TAX DEDUCTIBILITY OF MORTGAGE INSURANCE
Question: I am buying an investment property. I need to pay loan mortgage insurance. I can pay it up front by cash or add to my mortgage. I’m not sure which way to pay so that I can claim for a tax deductible expense. Please advise.
Answer: Loan mortgage insurance is a tax deductible borrowing expense if used for income-producing purposes, for example an investment. These costs are deductible over the period of the loan or five years, whichever is shorter. This allows for any undeducted amounts to be deductible in that tax year if the loan is paid out or refinanced early.
The deduction is calculated on a day’s basis, dependent on when the expenditure occurred, so in the first and last year only a proportional amount will be deductible. If the mortgage insurance is less than $100, then it is fully deductible in the first year.
The tax deductions are available, irrespective of whether you used cash savings or borrowed funds from any source. If borrowed, the interest on these funds will be tax deductible as well. Please note that, in the unlikely event that the mortgage insurance is paid but the loan does not proceed, then no deduction is available.
– Ken Raiss
CONFUSED ABOUT CGT
Question: We have an investment property that we are moving into to sell. It’s always been an investment. I understand CGT [capital gains tax] is calculated on a time basis, ie time rented in proportion to time lived in, which won’t be much in our case. What I don’t understand is why people recommend a valuation on a cost basis when it’s all time based anyway for CGT?
Answer: On first being acquired, a property can be established as either a main residence or a rental investment. The nature of first usage of the property will dictate how the CGT is calculated on sale at a profit. Whenever a property is occupied as an main residence, it will be exempt from CGT for that period of time. The legislation allows for only one main residence for each single person or family.

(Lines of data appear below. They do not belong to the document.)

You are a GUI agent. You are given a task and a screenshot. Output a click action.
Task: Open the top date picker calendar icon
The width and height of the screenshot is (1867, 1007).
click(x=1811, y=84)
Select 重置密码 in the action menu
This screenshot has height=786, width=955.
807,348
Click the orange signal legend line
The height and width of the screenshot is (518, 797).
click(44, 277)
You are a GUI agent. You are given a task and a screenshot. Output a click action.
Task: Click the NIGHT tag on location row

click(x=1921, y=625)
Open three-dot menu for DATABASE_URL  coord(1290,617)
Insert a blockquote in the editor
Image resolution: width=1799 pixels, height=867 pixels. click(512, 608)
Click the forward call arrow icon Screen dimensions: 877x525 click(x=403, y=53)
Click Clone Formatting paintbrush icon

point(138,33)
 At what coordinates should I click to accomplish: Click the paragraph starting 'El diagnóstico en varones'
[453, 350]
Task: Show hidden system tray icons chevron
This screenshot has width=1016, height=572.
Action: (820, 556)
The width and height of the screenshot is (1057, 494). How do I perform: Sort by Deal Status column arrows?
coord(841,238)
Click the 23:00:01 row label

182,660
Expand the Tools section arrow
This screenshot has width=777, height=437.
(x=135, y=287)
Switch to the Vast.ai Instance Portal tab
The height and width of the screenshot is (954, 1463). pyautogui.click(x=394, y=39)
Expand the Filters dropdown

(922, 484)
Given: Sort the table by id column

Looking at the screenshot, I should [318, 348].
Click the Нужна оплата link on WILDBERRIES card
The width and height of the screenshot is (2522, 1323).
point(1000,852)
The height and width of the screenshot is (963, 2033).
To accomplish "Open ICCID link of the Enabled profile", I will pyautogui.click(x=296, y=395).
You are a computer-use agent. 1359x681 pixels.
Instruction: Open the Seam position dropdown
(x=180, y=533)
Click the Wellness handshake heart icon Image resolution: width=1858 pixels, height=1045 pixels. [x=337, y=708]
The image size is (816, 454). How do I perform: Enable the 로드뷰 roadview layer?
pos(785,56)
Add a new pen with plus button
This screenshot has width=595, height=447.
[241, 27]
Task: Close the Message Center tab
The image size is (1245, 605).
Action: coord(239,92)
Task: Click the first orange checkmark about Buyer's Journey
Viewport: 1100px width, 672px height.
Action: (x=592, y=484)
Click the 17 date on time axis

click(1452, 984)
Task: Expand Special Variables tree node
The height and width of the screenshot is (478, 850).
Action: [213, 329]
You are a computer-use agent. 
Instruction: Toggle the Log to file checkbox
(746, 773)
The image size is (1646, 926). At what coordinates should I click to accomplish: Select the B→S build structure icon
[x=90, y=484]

When a property is first established as a main residence on acquisition and later rented out, it can be exempt from CGT if sold within the next six years from the date it was first rented – but only if no other property is nominated as a main residence. Examples of this are where people are located to other states or overseas.
If another property is nominated as the main residence, then any gain on the sale of the first property will be subject to CGT. Examples include where people move to a new property and rent out the old property, or couples who each have a main residence and decide to marry/live in a de facto relationship.
In its simplest form, CGT is basically calculated as the difference between the net selling price and the cost base. The cost base will be the market value of the property when it changed its character from a main residence to a rental property. So any growth while it was a main residence is not taxed.
By contrast, when a property is first established as a rental investment and then changes its character to a main residence, its cost base will include the original purchase price, stamp duty, legal fees, building inspection fees, etc. The capital gain will be calculated as the difference between the net selling price and the original cost incurred. The taxable portion of the capital gain will then be apportioned on the basis of time occupied as a rental and time occupied as a main residence.
– Shukri Barbara
CGT ISSUE ON AN IP, ORIGINALLY A PPOR
Question: I have an enquiry relating to CGT [capital gains tax] after the sale of an investment property that was once a PPOR [principal place of residence]. My fiancé lived in a unit that was his PPOR and then rented it out eight years ago. He has not purchased any other PPOR since and has been renting only. He has been slack with his tax returns and is in the process of sorting it now. We are also looking at selling the property to use the capital for future investment or to fund our next PPOR. If he claims tax deductions on the property since renting it out for the last eight years, will he be entitled to any CGT exemptions for any portion of that time or none of it?
Answer: This is an interesting situation. The answer lies in a section of the tax law relating to “treating a dwelling as your main residence after you move out”. To qualify for the CGT exemption, the property must have been the main residence from when you acquired it. In this case, this requirement appears to have been satisfied.
If you move out of the property and rent it, you can continue to claim an exemption from CGT for up to six years after you move out (assuming you have no other PPOR). As you have been leasing the property for eight years, a partial exemption is available.
The amount of the capital gain that is taxed depends on what proportion of your ownership period the home was neither your main residence nor covered by a six-year period of absence that you can claim as exempt. If you owned the home for more than 12 months, you may also be eligible to reduce your capital gain by the 50% CGT discount.
This is where the interesting situation occurs. In this particular case a market valuation of the property at the time it ceased to be your main residence is necessary. By applying the six-year exemption, the capital gain is apportioned and calculated as two-eighths of the difference between the sale price of the property (and associated costs) and the market value when the property ceased to be your main residence. Given that the property has been held for more than 12 months, the 50% discount can be utilised to further reduce the capital gain.
If there is a capital loss during this period, the loss can be applied against any other capital gains made during the year. Otherwise, this is carried forward to later income years. This is a complicated area of the tax law, and significant capital gains savings may be made. I would suggest that you consult your accountant to confirm the exact amounts involved.